● **BRANO DA LEGGERE**
══════════

Siamo di fronte ad una guerra che è condotta (efficientemente, e da tempo) e solo i ciechi e sordi (soprattutto in politica) negano che sia stata dichiarata ed in corso.

Non vorrei tornare su un tema ovvio, e molto sfruttato, oltre che dibattuto, quello dell’ immigrazione incontrollata ; certamente l’ immigrazione non è terrorismo, ma come viene gestita da ambo le parti è strumento di terrorismo.

Il terrorismo sfrutta e si avvale dell’ immigrazione illegale, che è uno degli aspetti della guerra asimmetrica in atto, l’ aspetto della saturazione, e noi la interpretiamo diversamente, non ne cogliamo l’ aspetto del controllo, controllo che non è la negazione dell’ aiuto umanitario ma è parte della nostra difesa, della tutela della nostra gente e della nostra civiltà.

══════════

Ricopia senza cambiare nulla la parte del brano su immigrazione e terrorismo che comincia con "Siamo di fronte" e prosegue fino a "della nostra civiltà.". I dati qui sotto arrivano da un'altra fonte.

● **ESTRATTO DATI**
══════════

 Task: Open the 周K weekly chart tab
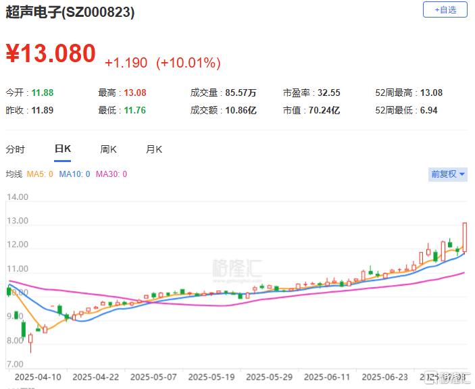pyautogui.click(x=108, y=149)
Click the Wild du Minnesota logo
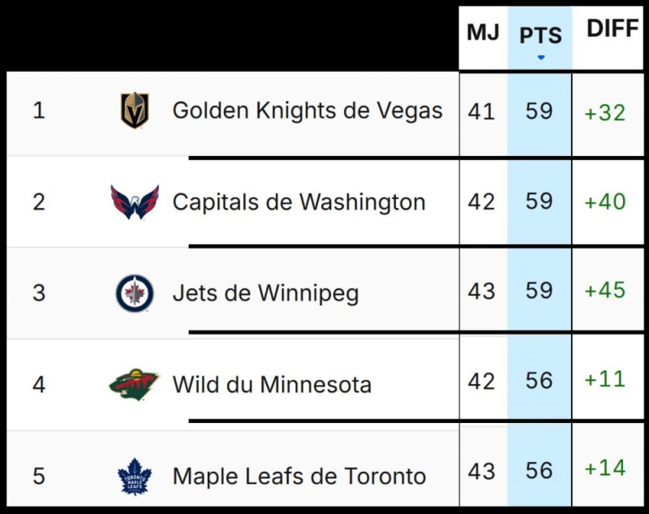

══════════

● **RISULTATO**
Siamo di fronte ad una guerra che è condotta (efficientemente, e da tempo) e solo i ciechi e sordi (soprattutto in politica) negano che sia stata dichiarata ed in corso.

Non vorrei tornare su un tema ovvio, e molto sfruttato, oltre che dibattuto, quello dell’ immigrazione incontrollata ; certamente l’ immigrazione non è terrorismo, ma come viene gestita da ambo le parti è strumento di terrorismo.

Il terrorismo sfrutta e si avvale dell’ immigrazione illegale, che è uno degli aspetti della guerra asimmetrica in atto, l’ aspetto della saturazione, e noi la interpretiamo diversamente, non ne cogliamo l’ aspetto del controllo, controllo che non è la negazione dell’ aiuto umanitario ma è parte della nostra difesa, della tutela della nostra gente e della nostra civiltà.